Monday, July 06, 2009

Cassandra 0.3 update

Two months after the first release candidate, Cassandra 0.3 is still not out. But, we're close!

We had two more bug-fix release candidates, and it's virtually certain that 0.3-final will be the same exact code as 0.3-rc3. (If you're using rc1, you do want to upgrade; see CHANGES.txt.) But, we got stuck in the ASF bureaucracy and it's going to take at least one more round-trip before the crack Release Prevention Team grudgingly lets us call it official.

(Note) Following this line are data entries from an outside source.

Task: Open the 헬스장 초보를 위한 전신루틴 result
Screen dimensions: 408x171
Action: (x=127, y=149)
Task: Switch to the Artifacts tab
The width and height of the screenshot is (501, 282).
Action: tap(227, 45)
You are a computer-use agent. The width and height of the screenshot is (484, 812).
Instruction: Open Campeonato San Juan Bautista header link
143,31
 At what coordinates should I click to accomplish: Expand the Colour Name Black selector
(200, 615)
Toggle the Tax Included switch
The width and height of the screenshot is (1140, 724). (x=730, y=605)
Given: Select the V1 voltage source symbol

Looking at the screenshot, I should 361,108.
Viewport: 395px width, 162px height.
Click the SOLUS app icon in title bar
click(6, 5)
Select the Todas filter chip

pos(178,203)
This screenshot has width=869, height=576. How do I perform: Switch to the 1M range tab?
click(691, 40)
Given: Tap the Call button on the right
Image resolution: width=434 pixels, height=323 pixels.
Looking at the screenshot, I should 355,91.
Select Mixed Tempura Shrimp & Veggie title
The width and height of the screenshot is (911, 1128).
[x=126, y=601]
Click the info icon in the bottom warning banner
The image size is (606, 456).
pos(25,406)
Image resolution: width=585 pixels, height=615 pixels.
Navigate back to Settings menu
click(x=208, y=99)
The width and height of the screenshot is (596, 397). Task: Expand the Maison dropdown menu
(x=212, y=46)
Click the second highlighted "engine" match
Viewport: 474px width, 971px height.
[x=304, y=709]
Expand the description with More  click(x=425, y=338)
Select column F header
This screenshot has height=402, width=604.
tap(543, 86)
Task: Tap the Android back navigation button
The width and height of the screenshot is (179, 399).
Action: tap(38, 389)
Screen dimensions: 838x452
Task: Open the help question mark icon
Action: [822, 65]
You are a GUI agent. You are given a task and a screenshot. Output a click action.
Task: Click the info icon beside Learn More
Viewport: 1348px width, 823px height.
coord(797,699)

In the meantime, work continues apace on trunk for 0.4.

Tuesday, June 23, 2009

Patch-oriented development made sane with git-svn

One of the drawbacks to working on Cassandra is that unlike every other OSS project I have ever worked on, we are using a patch-oriented development process rather than post-commit review. It's really quite painfully slow. Somehow this became sort of the default for ASF projects, but there is precedent for switching to post-commit review eventually.

In the meantime, there is git-svn.

(The ASF does have a git mirror set up, but I'm going to ignore that because (a) its reliability has been questionable and (b) sticking with git-svn hopefully makes this more useful for non-ASF projects.)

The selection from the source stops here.